Wäre „selbstmörderisch“: Ukraine warnt Deutschland vor „Fehler“ von Angela Merkel

Die Ukraine drängt auf einen Nato-Beitritt. Nun richtet sich der ukrainische Außenminister Kuleba mit deutlichen Worten an die Bundesregierung – und an Viktor Orbán.

Der ukrainische Außenminister Dmytro Kuleba
Der ukrainische Außenminister Dmytro KulebaAmeer Al-Mohammedawi/dpa

Der ukrainische Außenminister Dmytro Kuleba hat die Bundesregierung davor gewarnt, die Aufnahme seines Landes in die Nato zu behindern. In einem Interview mit der Welt, Bild und Politico sagte Kuleba, die heutige Bundesregierung dürfe nicht „den Fehler“ von Bundeskanzlerin Angela Merkel (CDU) aus dem Jahr 2008 wiederholen, „als sie heftigen Widerstand gegen jeden Fortschritt für die Nato-Mitgliedschaft der Ukraine leistete“.

Damals hatte sich neben Deutschland auch Frankreich mit Präsident Nicolas Sarkozy gegen einen Beitritt ausgesprochen und ihn somit verhindert. Die USA unter Präsident George W. Bush hingegen war für die Aufnahme der Ukraine und Georgiens. Merkel hatte ihre Entscheidung in den vergangenen Monaten verteidigt. Beide Länder hätten die Anforderungen nicht erfüllt, sagte die Altkanzlerin im Dezember 2022 der italienischen Zeitung Corriere della Sera. Ähnlich äußerte sich Merkels früherer sicherheitspolitischer Berater Christoph Heusgen im Interview mit der Berliner Zeitung. Mittlerweile ist Heusgen der Vorsitzende der Münchner Sicherheitskonferenz.
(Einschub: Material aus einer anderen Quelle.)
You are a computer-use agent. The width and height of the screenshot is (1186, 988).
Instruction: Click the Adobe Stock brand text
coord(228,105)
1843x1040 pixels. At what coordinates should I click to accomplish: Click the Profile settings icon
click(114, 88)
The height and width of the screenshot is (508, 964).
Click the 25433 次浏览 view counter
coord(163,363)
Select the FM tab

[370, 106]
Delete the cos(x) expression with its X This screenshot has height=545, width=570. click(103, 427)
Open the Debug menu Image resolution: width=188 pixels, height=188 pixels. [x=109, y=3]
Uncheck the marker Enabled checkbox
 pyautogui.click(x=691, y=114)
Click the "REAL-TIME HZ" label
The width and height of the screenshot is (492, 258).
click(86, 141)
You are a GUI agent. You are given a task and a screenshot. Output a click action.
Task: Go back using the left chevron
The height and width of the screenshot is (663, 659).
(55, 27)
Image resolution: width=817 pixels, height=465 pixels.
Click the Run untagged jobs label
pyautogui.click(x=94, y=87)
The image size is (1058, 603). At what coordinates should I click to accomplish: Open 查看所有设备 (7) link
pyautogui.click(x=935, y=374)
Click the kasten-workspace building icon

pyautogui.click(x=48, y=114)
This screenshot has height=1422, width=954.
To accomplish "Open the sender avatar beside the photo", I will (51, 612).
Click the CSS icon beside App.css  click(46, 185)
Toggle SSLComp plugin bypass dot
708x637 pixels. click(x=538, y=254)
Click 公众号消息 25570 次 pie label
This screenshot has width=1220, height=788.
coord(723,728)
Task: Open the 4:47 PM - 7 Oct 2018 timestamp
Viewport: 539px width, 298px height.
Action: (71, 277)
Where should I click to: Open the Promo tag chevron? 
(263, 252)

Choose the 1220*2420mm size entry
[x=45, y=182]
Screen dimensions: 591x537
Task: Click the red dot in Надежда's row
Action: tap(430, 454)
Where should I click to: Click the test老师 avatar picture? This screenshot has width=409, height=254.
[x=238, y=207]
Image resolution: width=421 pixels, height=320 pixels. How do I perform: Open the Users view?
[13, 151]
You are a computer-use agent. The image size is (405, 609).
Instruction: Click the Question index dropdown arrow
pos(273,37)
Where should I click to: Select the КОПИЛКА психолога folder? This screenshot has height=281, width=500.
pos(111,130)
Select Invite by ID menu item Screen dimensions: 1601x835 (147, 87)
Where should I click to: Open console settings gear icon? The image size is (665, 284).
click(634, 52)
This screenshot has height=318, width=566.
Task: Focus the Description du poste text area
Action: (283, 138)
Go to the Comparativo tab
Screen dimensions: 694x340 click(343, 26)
Die damalige Entscheidung habe die Tür aufgemacht für den russischen Angriff auf Georgien 2008 und die Annexion der Krim-Halbinsel 2014, sagte Kuleba im Interview mit den Springer-Medien. Wäre die Ukraine bereits Nato-Mitglied gewesen, so der Außenminister, hätte es die russische Annexion der Krim und auch den im Februar 2022 von Russland begonnenen Angriffskrieg gegen die Ukraine nicht gegeben.

Laut Kuleba erwartet die Ukraine nicht ihre Aufnahme in die Nato noch während des Krieges. „Aber nach dem Krieg wäre es selbstmörderisch für Europa, die Ukraine nicht als Nato-Mitglied zu akzeptieren.“ Eine Ukraine außerhalb der Nato würde bedeuten, dass Krieg weiter eine Option sei, unterstrich der ukrainische Außenminister. Der einzige Weg, die Tür für eine russische Aggression gegen Europa und den gesamten europäisch-atlantischen Raum zu schließen, bestehe im Nato-Beitritt der Ukraine.

Die Nato-Mitgliedschaft seines Landes werde nicht zu einem weiteren oder gar größeren Krieg mit Russland führen, sagte Kuleba. Vielmehr sei die Nato-Aufnahme der Ukraine „die Straße zum Frieden“. Russland werde es nicht wagen, eine zur Nato gehörende Ukraine anzugreifen.

Der ukrainische Präsident Wolodymyr Selenskyj ist zum bevorstehenden Nato-Gipfel am 11. und 12. Juli in der litauischen Hauptstadt Vilnius eingeladen. Brüsseler Diplomaten zufolge haben vor allem die USA und Deutschland Vorbehalte gegen eine rasche Aufnahme der Ukraine in die Militärallianz. Polen und die Baltenstaaten gelten hingegen als die größten Befürworter.

Im Gespräch mit der Welt, Bild und Politico äußerte sich Kuleba außerdem zu Aussagen des ungarischen Ministerpräsidenten Viktor Orbán. In einem Interview mit der Bild hatte Orbán zuletzt gesagt, dass er Waffenlieferungen an die Ukraine für falsch halte und nicht an einen militärischen Sieg des Landes glaube.

Dazu Kuleba: „Ich bin es allmählich leid, all diese bedeutungslosen Argumente zu widerlegen.“ Das sei alles nur „Blablabla“. Dass die Ukraine keine Chance habe, habe man schon vor dem russischen Einmarsch oft genug gehört. Der ukrainische Außenminister wirft Orbán eine große politische Nähe zum russischen Präsidenten Wladimir Putin vor. Ungarns Regierungschef sei zwar kein Verbündeter Putins, „aber das politische Verständnis der Situation ist im Büro des ungarischen Ministerpräsidenten und im Kreml sehr ähnlich“. Er hoffe, Orbán sei „immer noch ein Verbündeter der anderen Nato-Mitglieder und der EU-Mitglieder“.